> _SOURCE_
━━━━━━━━━━
Florida State has its own breakout reliever in righty Robert Benincasa (0.00 through five outings), who has significantly improved his slider and found a home in the ‘pen after struggling a bit last year, when he started and relieved. He bolstes a bullpen that also leans heavily on veterans Daniel Bennett (3.14 in a team-high 11 appearances) and Tye Buckley (2.25), plus emerging righthander Mack Waugh (1.08).
“I don’t think there’s any question that our pitching is better this year than it was last year,” Martin said.
That makes Florida State very dangerous, because its offense is one of the best in college baseball, as usual. Coming into the season, FSU needed to replace Cardullo and All-America leadoff man/center fielder Tyler Holt. McGee has shifted from left field to center, where he has played solid defense. And sophomore second baseman Devon Travis (.354/.442/.585) has taken a major step forward to become the pesky catalyst atop the order.
“Travis is definitely coming into his own in that spot,” Martin said. “He is a tremendous part of our team. He’s got power, he’s got speed, he’s just a solid defensive baseball player. I’ve only had one other guy to play second base that I could talk about in the same breath, and that’s Luis Alicea. This guy’s got a chance to really be something. He’s darn good.”
━━━━━━━━━━
Collected data entries:

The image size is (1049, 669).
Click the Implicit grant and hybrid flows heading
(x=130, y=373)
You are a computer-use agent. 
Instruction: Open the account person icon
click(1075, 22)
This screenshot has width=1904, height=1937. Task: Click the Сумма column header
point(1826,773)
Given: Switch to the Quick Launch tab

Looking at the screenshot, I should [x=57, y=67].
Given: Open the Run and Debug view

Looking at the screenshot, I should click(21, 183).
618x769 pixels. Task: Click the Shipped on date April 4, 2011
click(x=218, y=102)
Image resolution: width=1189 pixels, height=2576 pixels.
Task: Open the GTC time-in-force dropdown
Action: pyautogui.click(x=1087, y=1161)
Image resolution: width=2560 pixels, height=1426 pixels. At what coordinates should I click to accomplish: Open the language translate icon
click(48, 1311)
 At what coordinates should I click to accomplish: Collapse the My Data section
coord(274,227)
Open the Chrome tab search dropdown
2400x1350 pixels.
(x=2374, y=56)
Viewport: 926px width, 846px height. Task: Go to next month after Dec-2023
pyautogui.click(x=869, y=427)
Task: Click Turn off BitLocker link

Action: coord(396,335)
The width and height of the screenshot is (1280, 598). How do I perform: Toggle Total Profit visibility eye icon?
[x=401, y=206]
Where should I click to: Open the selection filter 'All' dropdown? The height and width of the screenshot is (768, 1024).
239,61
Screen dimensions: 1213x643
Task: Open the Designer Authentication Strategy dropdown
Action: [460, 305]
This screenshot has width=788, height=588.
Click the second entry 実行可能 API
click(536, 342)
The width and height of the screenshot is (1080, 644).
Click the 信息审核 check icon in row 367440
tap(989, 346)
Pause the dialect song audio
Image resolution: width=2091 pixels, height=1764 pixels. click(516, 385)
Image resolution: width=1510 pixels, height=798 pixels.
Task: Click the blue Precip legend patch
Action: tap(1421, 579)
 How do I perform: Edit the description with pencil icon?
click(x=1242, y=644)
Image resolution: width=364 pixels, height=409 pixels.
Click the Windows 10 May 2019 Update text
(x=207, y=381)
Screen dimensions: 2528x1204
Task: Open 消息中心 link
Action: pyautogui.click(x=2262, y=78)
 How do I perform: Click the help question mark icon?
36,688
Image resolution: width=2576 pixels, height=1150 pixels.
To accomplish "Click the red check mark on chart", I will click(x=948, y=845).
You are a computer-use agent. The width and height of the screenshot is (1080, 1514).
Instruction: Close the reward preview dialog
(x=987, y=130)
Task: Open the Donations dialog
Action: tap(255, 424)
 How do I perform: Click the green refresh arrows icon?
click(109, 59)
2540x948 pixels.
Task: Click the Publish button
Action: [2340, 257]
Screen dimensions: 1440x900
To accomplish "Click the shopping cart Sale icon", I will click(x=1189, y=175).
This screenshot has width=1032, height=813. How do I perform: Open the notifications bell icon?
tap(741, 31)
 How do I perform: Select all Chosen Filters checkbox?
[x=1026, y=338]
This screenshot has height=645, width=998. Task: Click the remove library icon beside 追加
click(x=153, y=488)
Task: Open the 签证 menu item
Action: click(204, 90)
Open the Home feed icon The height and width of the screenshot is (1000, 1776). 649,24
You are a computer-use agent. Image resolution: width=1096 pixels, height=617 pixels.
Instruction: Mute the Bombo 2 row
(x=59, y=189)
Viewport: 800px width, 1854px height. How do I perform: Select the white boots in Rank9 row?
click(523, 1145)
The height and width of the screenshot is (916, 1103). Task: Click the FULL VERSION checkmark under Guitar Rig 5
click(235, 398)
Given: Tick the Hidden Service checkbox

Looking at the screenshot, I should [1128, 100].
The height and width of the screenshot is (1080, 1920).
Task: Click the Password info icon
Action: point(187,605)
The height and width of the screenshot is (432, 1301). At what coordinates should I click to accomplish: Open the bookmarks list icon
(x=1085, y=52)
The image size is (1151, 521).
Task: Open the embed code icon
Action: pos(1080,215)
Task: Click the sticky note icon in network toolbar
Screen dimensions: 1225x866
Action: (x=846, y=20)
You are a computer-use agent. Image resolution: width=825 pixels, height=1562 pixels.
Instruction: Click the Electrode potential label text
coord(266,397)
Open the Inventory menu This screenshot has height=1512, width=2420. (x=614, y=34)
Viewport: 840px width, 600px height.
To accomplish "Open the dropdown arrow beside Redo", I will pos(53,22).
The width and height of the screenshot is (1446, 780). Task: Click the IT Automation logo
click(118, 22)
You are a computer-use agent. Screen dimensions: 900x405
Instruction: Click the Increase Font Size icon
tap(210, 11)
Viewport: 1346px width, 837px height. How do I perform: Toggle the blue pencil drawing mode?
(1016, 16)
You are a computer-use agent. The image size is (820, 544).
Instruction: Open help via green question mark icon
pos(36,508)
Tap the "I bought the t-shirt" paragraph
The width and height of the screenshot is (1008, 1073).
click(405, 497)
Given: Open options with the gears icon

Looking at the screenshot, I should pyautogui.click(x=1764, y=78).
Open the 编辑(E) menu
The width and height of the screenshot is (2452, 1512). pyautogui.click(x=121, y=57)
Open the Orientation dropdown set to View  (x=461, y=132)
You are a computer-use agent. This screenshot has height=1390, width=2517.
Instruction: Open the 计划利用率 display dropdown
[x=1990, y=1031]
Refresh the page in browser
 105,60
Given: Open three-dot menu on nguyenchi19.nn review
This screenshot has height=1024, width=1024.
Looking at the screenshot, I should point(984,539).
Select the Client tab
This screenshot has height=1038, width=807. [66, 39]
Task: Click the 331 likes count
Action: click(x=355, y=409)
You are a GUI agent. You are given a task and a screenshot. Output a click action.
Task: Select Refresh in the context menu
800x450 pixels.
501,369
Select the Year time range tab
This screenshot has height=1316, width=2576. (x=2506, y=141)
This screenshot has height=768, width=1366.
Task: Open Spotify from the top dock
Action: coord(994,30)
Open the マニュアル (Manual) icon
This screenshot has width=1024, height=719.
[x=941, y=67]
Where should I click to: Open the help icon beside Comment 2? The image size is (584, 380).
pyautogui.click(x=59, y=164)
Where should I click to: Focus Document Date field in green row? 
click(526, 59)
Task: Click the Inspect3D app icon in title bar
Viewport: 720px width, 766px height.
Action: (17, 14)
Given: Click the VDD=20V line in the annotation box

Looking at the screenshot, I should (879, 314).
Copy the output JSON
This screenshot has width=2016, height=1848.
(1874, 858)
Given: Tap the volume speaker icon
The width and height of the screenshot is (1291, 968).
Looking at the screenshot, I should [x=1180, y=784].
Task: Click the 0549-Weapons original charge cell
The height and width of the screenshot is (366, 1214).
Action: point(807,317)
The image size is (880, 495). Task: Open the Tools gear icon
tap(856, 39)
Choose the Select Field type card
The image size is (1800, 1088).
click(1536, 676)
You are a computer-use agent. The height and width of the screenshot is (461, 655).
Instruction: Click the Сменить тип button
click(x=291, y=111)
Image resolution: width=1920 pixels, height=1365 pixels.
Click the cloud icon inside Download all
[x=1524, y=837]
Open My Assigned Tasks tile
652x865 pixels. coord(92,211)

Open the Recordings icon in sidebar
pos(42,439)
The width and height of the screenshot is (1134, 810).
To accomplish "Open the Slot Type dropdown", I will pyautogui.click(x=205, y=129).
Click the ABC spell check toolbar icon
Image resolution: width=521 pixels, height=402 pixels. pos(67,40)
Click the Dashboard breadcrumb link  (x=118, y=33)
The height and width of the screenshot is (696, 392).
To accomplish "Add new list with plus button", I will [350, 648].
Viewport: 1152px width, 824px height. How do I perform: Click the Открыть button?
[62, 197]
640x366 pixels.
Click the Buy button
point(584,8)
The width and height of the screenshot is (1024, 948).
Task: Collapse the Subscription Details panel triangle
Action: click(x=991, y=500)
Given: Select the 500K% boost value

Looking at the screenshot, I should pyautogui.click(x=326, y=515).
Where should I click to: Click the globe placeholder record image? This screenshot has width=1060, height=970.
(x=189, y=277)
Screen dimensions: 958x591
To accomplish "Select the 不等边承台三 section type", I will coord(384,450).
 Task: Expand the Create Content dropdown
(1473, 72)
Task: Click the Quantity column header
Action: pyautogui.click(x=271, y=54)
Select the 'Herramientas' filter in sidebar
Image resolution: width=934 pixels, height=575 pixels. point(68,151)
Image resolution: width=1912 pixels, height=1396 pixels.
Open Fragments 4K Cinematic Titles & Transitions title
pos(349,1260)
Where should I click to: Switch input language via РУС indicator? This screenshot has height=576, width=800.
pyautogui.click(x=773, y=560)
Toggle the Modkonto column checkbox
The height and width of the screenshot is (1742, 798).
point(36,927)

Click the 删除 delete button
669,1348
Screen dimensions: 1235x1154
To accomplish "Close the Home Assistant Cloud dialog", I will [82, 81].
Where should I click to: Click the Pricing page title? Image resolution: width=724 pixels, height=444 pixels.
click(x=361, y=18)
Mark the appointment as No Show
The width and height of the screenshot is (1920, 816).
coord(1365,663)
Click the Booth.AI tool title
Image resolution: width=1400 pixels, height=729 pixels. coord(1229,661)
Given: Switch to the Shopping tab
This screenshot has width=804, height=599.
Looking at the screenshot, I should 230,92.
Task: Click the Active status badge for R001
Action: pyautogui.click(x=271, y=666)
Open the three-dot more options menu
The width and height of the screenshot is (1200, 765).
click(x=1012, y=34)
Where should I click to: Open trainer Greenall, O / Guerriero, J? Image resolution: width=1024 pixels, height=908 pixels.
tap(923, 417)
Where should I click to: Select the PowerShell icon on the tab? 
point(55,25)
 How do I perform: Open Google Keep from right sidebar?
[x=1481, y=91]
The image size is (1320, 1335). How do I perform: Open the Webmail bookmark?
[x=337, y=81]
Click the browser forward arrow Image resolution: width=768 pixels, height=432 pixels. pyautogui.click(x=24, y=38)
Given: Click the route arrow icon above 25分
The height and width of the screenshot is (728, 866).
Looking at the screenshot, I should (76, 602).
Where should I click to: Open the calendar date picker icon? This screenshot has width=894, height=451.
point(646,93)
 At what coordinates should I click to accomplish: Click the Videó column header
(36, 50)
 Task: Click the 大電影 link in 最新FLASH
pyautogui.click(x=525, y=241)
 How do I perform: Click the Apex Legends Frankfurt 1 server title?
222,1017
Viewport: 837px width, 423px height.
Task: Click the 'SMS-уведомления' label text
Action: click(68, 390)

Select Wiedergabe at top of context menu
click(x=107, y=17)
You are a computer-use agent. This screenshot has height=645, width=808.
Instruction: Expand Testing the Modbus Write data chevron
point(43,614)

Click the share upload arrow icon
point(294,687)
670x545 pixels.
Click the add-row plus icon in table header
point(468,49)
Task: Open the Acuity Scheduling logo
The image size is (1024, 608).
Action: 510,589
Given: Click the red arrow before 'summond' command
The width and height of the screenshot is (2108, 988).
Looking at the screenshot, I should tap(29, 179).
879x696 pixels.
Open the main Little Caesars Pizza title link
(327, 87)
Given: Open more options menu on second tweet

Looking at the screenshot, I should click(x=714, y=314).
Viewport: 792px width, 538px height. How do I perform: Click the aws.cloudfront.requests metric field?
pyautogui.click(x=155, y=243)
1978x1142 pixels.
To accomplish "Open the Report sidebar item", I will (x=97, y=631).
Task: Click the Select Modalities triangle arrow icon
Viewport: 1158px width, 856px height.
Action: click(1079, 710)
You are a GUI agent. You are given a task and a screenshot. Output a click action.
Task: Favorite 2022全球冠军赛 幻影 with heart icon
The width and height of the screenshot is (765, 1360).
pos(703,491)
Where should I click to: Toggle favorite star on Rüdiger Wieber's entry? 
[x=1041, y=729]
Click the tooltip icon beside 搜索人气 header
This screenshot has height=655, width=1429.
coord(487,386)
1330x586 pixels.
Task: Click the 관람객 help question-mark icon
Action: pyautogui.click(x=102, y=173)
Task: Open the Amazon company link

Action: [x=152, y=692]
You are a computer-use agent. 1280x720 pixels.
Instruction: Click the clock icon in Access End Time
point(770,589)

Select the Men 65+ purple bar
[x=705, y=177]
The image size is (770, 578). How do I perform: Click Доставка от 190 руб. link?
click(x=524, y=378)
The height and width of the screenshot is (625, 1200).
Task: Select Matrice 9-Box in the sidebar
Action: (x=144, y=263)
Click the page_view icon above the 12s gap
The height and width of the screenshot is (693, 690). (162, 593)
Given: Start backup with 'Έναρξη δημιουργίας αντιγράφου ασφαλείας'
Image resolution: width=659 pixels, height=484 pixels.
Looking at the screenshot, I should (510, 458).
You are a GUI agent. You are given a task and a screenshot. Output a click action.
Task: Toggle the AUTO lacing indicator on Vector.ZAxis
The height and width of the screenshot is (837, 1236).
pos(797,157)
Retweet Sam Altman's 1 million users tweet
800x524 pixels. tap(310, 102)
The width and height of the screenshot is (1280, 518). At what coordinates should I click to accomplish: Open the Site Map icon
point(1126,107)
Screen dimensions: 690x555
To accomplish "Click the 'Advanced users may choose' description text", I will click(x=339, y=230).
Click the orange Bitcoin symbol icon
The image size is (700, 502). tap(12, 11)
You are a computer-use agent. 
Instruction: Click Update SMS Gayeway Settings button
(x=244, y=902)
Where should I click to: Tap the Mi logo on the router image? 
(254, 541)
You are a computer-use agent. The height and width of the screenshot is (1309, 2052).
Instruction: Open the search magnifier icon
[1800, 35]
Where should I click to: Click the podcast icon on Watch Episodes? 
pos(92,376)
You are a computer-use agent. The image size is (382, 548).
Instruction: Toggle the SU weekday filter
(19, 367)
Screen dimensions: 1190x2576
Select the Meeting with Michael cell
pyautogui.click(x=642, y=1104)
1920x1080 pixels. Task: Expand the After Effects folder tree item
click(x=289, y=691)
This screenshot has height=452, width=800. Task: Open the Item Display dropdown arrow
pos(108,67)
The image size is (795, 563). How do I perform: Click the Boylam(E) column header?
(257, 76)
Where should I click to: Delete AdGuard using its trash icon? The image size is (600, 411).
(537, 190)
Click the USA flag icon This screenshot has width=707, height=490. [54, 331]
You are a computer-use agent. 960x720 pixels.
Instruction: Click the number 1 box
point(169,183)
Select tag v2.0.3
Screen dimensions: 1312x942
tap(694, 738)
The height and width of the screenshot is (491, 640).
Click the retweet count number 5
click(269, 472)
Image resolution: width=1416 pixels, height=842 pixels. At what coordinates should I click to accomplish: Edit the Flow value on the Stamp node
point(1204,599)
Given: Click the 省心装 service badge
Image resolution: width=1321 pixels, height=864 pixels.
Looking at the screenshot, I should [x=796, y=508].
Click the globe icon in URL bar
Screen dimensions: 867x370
━━━━━━━━━━
> _REQUIRED WORK_
In the passage about Florida State baseball, what pitch has Robert Benincasa significantly improved?

> _THE RESPONSE_
His slider.